Outre ses deux églises, Villequier accueille également cinq châteaux et plusieurs manoirs. Le château de Villequier est situé sur les hauteurs de Villequier. Il a été édifié en 1784 par Jacques-François Asselin de Villequier sur l'ancien fief de Beaumesnil. Le nom de Beaumesnil fut apporté du pays d'Ouche par Robert II d'Harcourt qui épousa Jeanne de Villequier au XIIIe siècle. La terre de Villequier a eu ses seigneurs particuliers depuis le XIe siècle. Le seigneur de Villequier, avec ceux d'Yvetot, de Recusson, de Bellengues et de Calletot est au nombre des chevaliers qui accompagnèrent Robert, duc de Normandie, en terre sainte. C'est de ce siècle que date la première forteresse élevée au lieu-dit de Coudreaux. Elle faisait partie des possessions des comtes d'Évreux, propriétaires des forêts de Gravenchon et Maulévrier.
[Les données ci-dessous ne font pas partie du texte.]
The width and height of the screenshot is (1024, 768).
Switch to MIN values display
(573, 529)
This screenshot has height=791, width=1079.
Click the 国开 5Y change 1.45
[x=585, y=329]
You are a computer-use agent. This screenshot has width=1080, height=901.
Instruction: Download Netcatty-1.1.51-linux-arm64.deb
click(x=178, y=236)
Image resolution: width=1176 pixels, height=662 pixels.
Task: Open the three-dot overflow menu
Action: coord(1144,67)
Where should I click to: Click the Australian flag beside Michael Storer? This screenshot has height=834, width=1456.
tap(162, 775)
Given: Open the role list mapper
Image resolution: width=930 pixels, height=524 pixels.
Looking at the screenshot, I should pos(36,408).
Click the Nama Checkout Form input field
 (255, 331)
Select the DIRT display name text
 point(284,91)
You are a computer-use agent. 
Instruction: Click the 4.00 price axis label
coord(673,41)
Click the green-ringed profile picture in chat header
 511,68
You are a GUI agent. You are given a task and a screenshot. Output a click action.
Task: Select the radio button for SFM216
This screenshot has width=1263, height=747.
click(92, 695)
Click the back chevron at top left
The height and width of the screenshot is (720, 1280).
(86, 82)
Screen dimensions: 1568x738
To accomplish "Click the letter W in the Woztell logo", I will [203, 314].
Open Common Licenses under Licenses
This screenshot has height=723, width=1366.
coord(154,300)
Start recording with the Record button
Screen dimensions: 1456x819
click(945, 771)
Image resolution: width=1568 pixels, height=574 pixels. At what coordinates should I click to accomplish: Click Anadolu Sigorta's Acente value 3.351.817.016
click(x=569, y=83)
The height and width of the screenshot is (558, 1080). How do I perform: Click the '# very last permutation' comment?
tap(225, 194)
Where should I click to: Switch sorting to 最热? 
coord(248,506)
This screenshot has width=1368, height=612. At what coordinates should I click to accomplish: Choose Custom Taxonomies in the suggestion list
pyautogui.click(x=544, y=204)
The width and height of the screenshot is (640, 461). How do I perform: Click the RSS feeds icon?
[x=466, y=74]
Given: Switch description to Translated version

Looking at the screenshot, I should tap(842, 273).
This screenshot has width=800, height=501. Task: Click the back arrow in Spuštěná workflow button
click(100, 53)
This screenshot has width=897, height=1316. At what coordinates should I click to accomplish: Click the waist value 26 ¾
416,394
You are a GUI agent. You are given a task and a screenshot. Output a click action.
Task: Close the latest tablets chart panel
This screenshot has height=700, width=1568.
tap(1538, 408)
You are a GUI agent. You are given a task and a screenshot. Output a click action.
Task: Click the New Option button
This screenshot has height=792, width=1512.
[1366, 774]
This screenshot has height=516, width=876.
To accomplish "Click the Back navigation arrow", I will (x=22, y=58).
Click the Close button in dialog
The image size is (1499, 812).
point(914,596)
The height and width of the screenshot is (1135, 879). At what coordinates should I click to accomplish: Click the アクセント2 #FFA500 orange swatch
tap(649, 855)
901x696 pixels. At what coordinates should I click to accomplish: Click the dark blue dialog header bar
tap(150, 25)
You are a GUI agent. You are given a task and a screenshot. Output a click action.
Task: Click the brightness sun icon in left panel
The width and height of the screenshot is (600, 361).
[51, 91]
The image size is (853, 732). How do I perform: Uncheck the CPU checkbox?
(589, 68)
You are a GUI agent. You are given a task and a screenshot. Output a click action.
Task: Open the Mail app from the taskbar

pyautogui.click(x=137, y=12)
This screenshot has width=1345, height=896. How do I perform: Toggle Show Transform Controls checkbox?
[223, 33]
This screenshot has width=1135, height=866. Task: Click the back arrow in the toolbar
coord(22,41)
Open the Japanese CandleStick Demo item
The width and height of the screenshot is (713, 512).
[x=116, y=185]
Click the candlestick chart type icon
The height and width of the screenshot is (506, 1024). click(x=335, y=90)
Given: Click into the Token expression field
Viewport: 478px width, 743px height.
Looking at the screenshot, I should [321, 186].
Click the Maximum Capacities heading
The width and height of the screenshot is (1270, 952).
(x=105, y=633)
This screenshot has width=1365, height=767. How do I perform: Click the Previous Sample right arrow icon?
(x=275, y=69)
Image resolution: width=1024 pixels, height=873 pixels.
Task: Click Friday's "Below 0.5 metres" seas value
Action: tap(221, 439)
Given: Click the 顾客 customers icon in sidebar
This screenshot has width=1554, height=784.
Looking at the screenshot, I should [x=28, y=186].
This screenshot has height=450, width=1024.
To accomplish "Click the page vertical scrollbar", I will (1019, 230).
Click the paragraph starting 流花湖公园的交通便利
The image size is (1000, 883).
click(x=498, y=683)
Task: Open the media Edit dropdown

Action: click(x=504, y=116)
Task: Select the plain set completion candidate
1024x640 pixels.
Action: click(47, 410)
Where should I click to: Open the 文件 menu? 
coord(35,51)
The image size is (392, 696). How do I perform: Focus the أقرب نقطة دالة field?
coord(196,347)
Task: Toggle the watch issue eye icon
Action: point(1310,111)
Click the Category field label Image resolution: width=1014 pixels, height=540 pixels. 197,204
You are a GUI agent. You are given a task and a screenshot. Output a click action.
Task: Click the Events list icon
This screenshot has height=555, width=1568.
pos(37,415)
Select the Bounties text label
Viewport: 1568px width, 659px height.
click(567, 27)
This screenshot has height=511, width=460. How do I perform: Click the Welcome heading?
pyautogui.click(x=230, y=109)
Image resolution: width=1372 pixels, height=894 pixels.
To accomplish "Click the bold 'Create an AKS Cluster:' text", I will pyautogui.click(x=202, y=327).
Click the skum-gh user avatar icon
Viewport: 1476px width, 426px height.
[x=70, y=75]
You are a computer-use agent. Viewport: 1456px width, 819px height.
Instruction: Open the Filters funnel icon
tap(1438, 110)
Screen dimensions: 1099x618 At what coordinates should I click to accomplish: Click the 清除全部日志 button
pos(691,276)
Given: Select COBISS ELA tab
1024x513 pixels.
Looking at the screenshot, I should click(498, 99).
Le château de la Guerche a été édifié en 1627, Charles Marie de Villequier acquiert le domaine en 1638. En 1685, le manoir est transformé en ferme. En 1850, Léon Malfilatre, futur maire de Villequier, l'achète avec aussi le bois de La Roquette. Il construit notamment un relais de chasse et un chemin jusqu'à la Seine. Vers 1875, le pavillon de chasse fut agrandi et devint le château actuel, de style anglo-normand. Pendant la Seconde Guerre mondiale, des rampes de lancement de V1 furent installées par les Allemands, qui occupaient le domaine, sur un promontoire non loin du château.
Le Manoir des Rocques, est un manoir construit au pied de la falaise au XVe siècle. Après la destruction du château des Roques pendant la guerre de Cent Ans, réaménagement éffectué au XVIe par "les Busquet", famille d'armateurs de Rouen. Composée de plusieurs hameaux, Villequier révèle tout son charme et ses attraits au détour d’une balade en forêt, en bord de Seine ou sur les chemins de campagne du plateau. Admirez également la Statue de Victor Hugo regardant la Seine dans la direction du naufrage du bateau de sa fille et son gendre.